Januar 1997

970112

ENERGIE-CHRONIK


RWE hat grundsätzlich Anspruch auf Schadenersatz für Mülheim-Kärlich

Im Schadenersatzprozeß um das Kernkraftwerk Mülheim-Kärlich hat der Bundesgerichtshof am 16.1. grundsätzlich die Haftung des Landes Rheinland-Pfalz anerkannt, zugleich aber einen Teil der Forderungen des RWE-Konzerns endgültig abgelehnt. Für prinzipiell entschädigungsfähig halten die Richter nur den Errichtungs- und Planungsaufwand sowie die Kosten des Stillstandsbetriebs und der erstmaligen Brennstoffbeschaffung. Nicht anerkannt wurden die Kosten für Ersatzstrombeschaffung und entgangenen Gewinn sowie für Entsorgung und späteren Abriß des Kernkraftwerks. Das Oberverwaltungsgericht Koblenz wird nun nach Maßgabe dieses höchstinstanzlichen Urteils erneut über den Umfang der Schadenersatzansprüche befinden müssen (siehe auch 950403).

"Fehlerhaftigkeit der ersten Teilgenehmigung war auch für RWE erkennbar"

Der Bundesgerichtshof versah die zugestandenen Schadenersatzansprüche mit der Einschränkung, daß die Fehlerhaftigkeit der ersten Teilgenehmigung für die Errichtung des Kernkraftwerks vom 9.1.1975 für alle Beteiligten erkennbar gewesen sei. RWE habe deshalb auf eigenes Risiko investiert. Erst mit der förmlichen zweiten Teilgenehmigung vom 6.7.1977 könne eine neue Lage entstanden sein, weil sie aus damaliger Sicht die Fehler der ersten Teilgenehmigung geheilt habe. Deshalb könne der RWE-Konzern frühestens ab diesem Zeitpunkt sein Vertrauen in die Rechtmäßigkeit der amtlichen Genehmigung geltend machen und Schadenersatz für die getätigten Investitionen verlangen. Das Berufungsgericht werde dabei aber auch "die Frage des Mitverschuldens gegebenenfalls neu zu würdigen" haben (SZ, 17.1.; FAZ, 17.1.).
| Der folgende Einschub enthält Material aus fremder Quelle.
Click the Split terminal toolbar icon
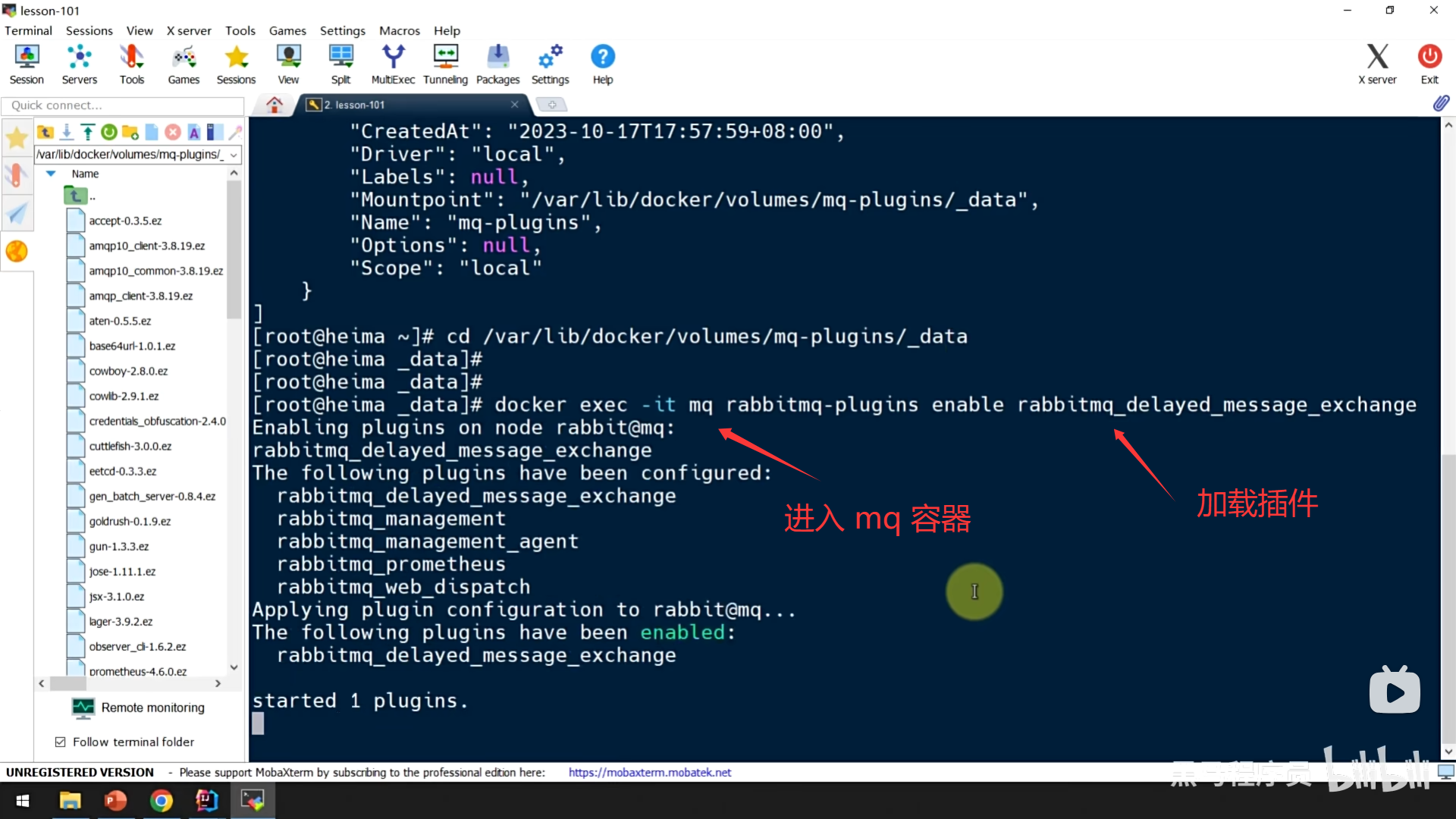The image size is (1456, 819). point(340,64)
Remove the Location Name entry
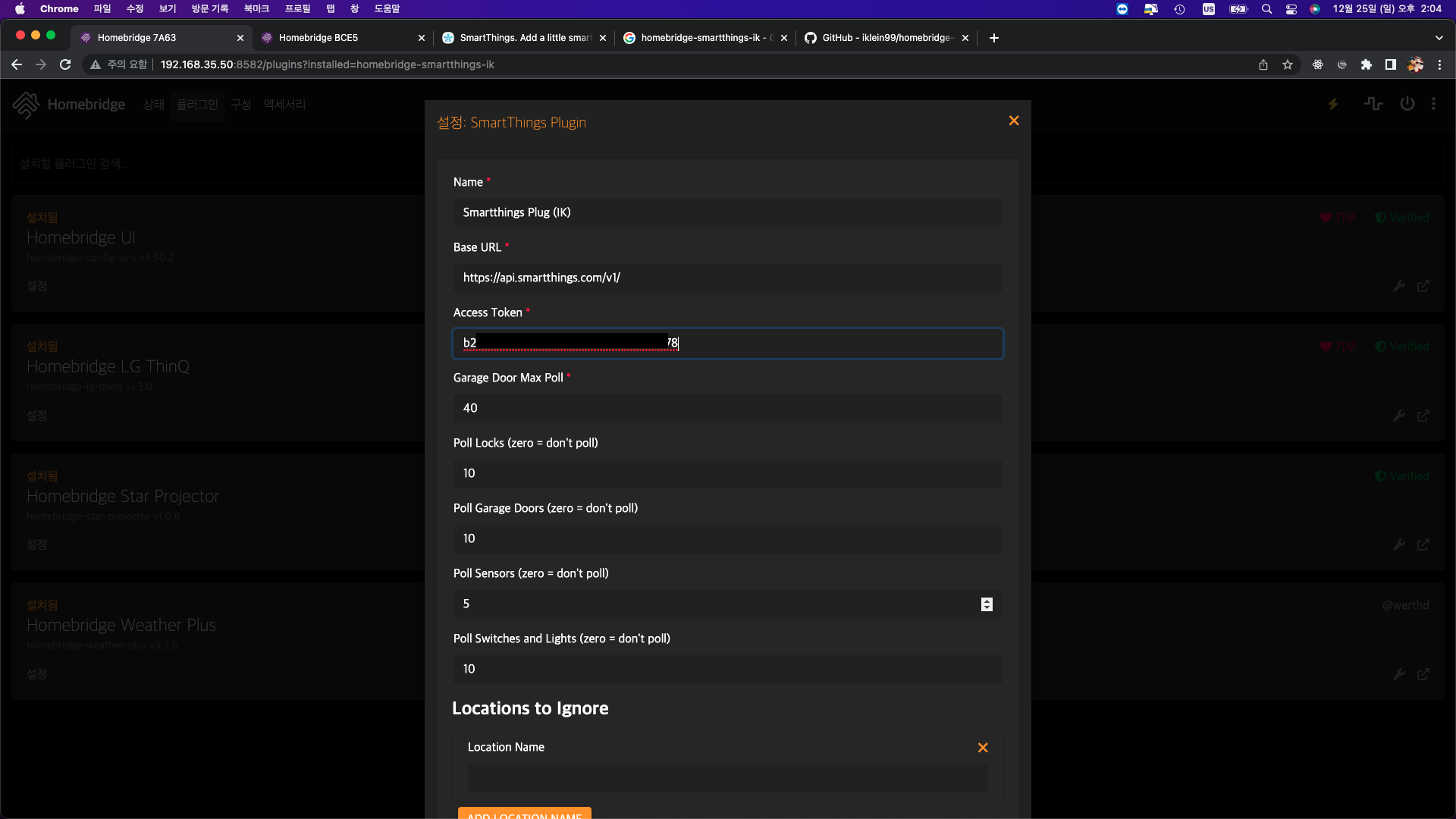 click(983, 748)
Der Mainzer Ministerpräsident Kurt Beck (SPD) sagte, seine Landesregierung könne mit dem Urteil leben. Es verpflichte das Land bisher in keinem Punkt zu Schadenersatz. Die politische Verantwortung für die rechtswidrige Teilgenehmigung von 1975 trage ohnehin die damalige Landesregierung unter Helmut Kohl (CDU). Falls RWE weiter auf Schadenersatz bestehe, gehe er davon aus, daß der Konzern in der Verhandlung vor dem Oberlandesgericht Koblenz seine gesamte Stromkostenkalkulation werde offenlegen müssen (taz,18.1.).

Die RWE Energie vermerkte mit Genugtuung, daß ihr der Bundesgerichtshof wesentliche Teile des beanspruchten Schadenersatzes zuerkannt und geklärt habe, "daß auch Großinvestitionen durch das Amtshaftungsrecht geschützt sind". Die endgültige wirtschaftliche Bewertung des Urteils bedürfe noch einer eingehenden Analyse der Urteilsbegründung (Handelsblatt, 17.1.).